Mais la religion a toujours été présente dans le sport. Lorsqu’on regarde un match de foot par exemple, les joueurs se signent avant les matchs ou après un but...C’est vrai, mais lorsqu’un joueur se signe sur un terrain après avoir marqué un but, ce n’est pas du prosélytisme, il le fait pour lui-même.

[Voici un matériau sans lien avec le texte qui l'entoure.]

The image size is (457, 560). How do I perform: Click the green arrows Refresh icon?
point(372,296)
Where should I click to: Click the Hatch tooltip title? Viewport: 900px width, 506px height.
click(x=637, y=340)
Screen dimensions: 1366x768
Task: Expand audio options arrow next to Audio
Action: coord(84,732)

Par contre, organiser un temps de prière à la mi-temps, c’est du prosélytisme. Nous exigeons une neutralité absolue des clubs. Il existe des outils pour imposer cette neutralité. Des outils un peu oubliés, mais que nous pouvons réactiver. Ils peuvent aller jusqu’à la dissolution des associations. Dans le même temps, nous œuvrons à ce que les espaces associatifs, comme les centres sociaux, soient ouverts en soirée et les week-ends. Une expérimentation est lancée dans cinq départements tests. L’année 2015 nous a peut-être ouvert les yeux, plus que jamais, sur la nécessité pour les adultes d’être présents en permanence dans les quartiers. Mais c’est vrai, on doit aussi comprendre les raisons de la situation. Je souhaite par exemple avoir un bilan de la pédopsychiatrie en France : notre pays manque de moyens dans ce secteur. Car il y a les groupes terroristes organisés, mais aussi des jeunes qui s’organisent seuls, dans leur coin. Et ceux-là, ils sont imparables car ils ne sont pas dans nos radars.
Vous êtes sur une autre ligne que celle de Manuel Valls à ce sujet ?J’ai bien entendu la polémique. Et je suis d’accord avec le Premier ministre, rien ne peut justifier, ni excuser, un Français qui prend les armes pour tuer un autre Français. Moi, je suis dans la logique de prévention pour éviter qu’un jeune bascule dans le terrorisme, et de compréhension pour déchiffrer les raisons de sa radicalisation. Mes collègues régaliens, eux, sont dans la répression. Il faut un équilibre entre les deux, sans amalgame ni angélisme.
Le langage politique est incompréhensible. Tout le monde s’accorde à dire qu’il faut changer la manière de s’exprimer mais rien ne change. Il faudrait peut-être commencer par là pour se faire entendre et changer les choses ? Pour renouer le dialogue avec les Français, il faut incarner sur le terrain les politiques publiques que nous menons. J’y suis particulièrement attaché, et je sillonne la France pour aller à la rencontre des habitants, notamment dans les quartiers. Nous avons, nous responsables publics, un devoir de pédagogie à faire. Les contrats de ville ont tous été signés : je m’en réjouis, mais il faut désormais que les habitants voient le changement s’opérer sous leurs yeux. Je vais me rendre sur le terrain pour accompagner leur mise en œuvre. Je veux voir des grues dans les quartiers.